9.2 Nature and procedure » Egg collection and fertilisation
Under local anaesthesia, the mature eggs are gathered via the vagina. This is done under ultrasound monitoring.
In IVF, the mature eggs are inseminated 3 to 6 hours after collection with 4,000–12,500 sperm cells and cultivated at 37˚C.
In ICSI (= micro-injection), the eggs are injected 2 to 4 hours later and after pre-treatment with one sperm cell, after which they are placed in a drop of nutrient fluid at 37˚C.
» Cultivation into blastocysts
The fertilised eggs are transferred to specific growth media one day after insemination. Embryo development is monitored daily up to and including the 7th day after insemination.
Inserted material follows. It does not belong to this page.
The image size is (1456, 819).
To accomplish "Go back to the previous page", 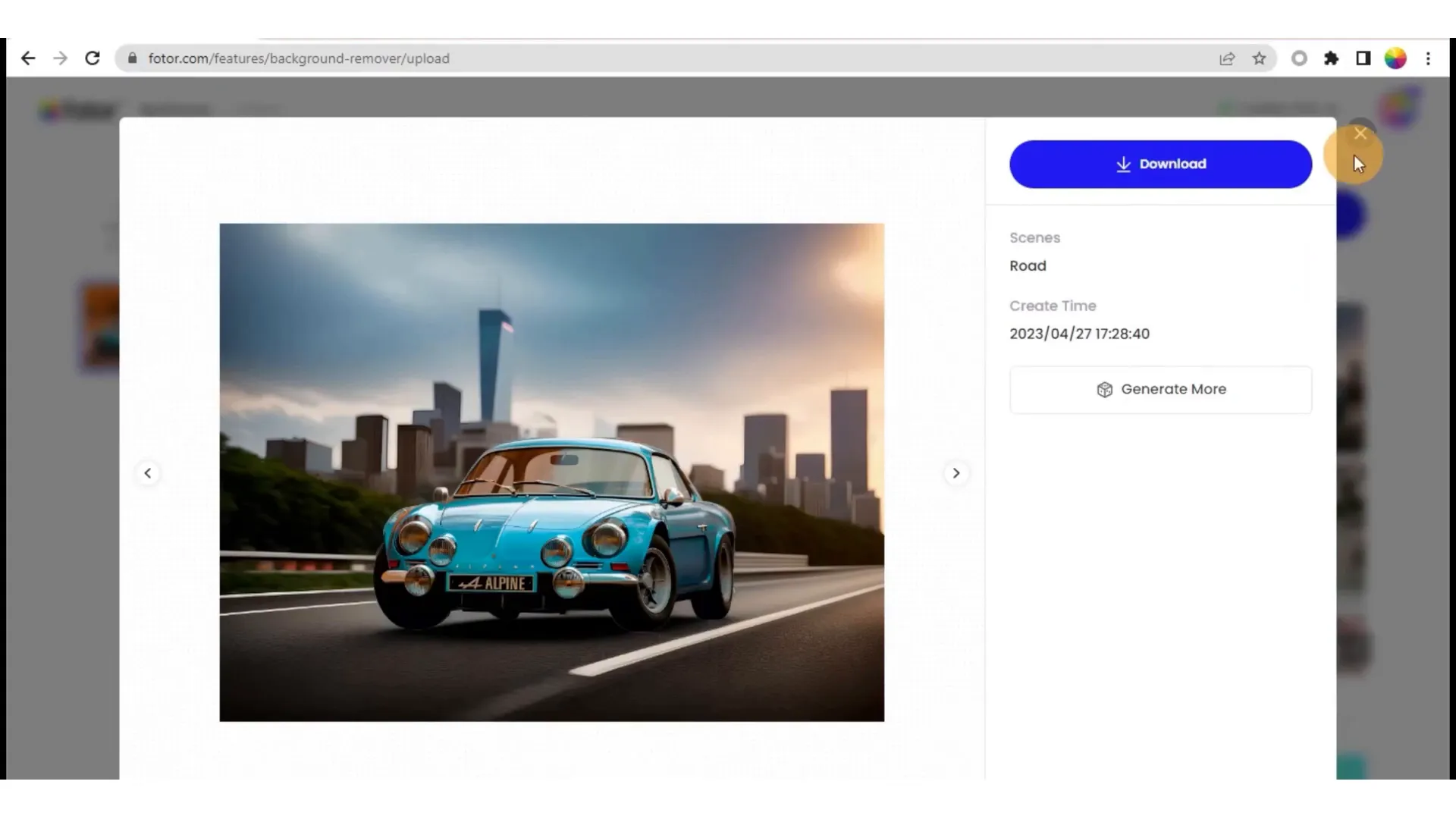I will 28,58.

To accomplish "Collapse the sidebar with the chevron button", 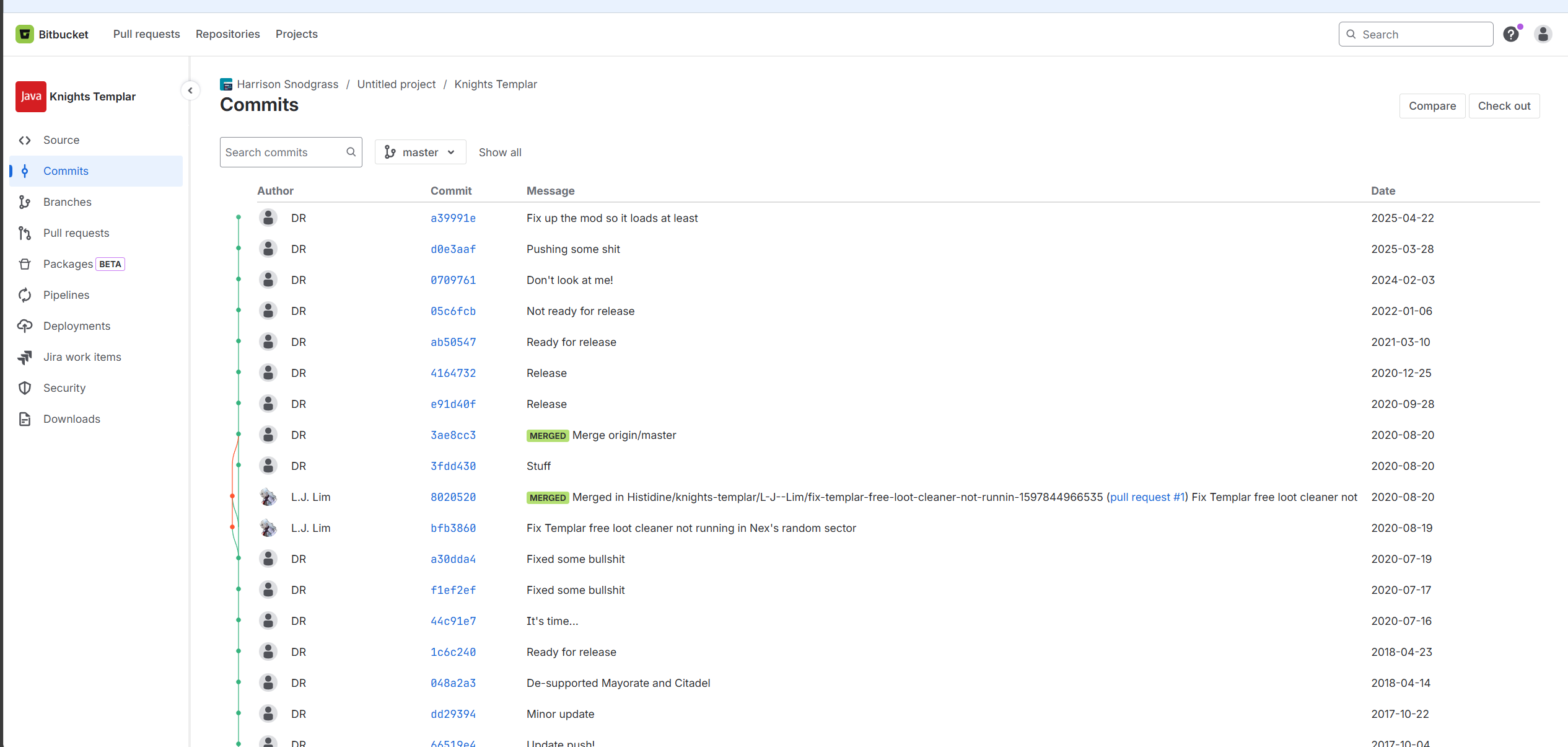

Depending on the appearance of the blastocyst stage, replacement is scheduled between the 5th and 7th day after insemination.
» Freezing of blastocysts
Excess blastocysts are frozen on days 5, 6 and 7 after insemination.
A clear account of test tube fertilisation 10. Pre-implantation diagnosis (PGS and PGD) Pre-implantation genetic screening (PGS) for aneuploidy offers an extra treatment option for couples with a low genetic risk. It is a derivative of pre-implantation genetic diagnosis (PGD) for couples with a high genetic risk of transmitting an inherited disease. PGS for aneuploidy is also carried out on one or two cells of the embryo (blastomeres), but it is limited to determining the presence or absence of those chromosomes which are involved in early abortions (X, Y, 13, 16, 18, 21 and 22). Studies have shown that aneuploidy is the most important factor in failure of implantation after medically guided reproduction (Dutch: MBV) in women aged over 37. PGS is also said to result in more knowledge about morphologically "normal" embryos in young women with repeated miscarriages and in patients with repeated failures of fertility treatments. In collaboration with the Centre for Medical Genetics of the UZ Gent [Ghent University Hospital], a PGS programme was started up for the above groups of patients. The numerical chromosomal abnormalities for X, Y, 13, 18 and 21 will be determined and in the future possibly also for other chromosomes. Only embryos that satisfy this ‘partial' euploid genetic diagnosis and also develop morphologically correctly are considered further for replacement. It should become clear in future whether there is also a role for PGS in ‘single embryo transfer' in order to avoid twin pregnancies.
PGD can be carried out in some inherited diseases where the genetic condition can be localised by genetic testing. Through analogue techniques, embryos can then be tested to see whether or not they have the condition, and afterwards only the healthy embryos will be replaced. This is, of course, a specific technique which is only used in selected cases.
11. IVF and ICSI may be worth a try for you In this booklet we have tried to give you some insight into the various methods of ‘test tube fertilisation' and the variants that exist. Research is still continuing. We are looking forward to solving fertility problems, and to a way of refining the existing treatments. If you are considering undergoing such a treatment, please contact the Centre for Reproductive Medicine for more information. Above all, take time to decide together with your partner what you should do.
For many people, IVF, ICSI, MESA or TESE and egg donation offer the last hope of having a child.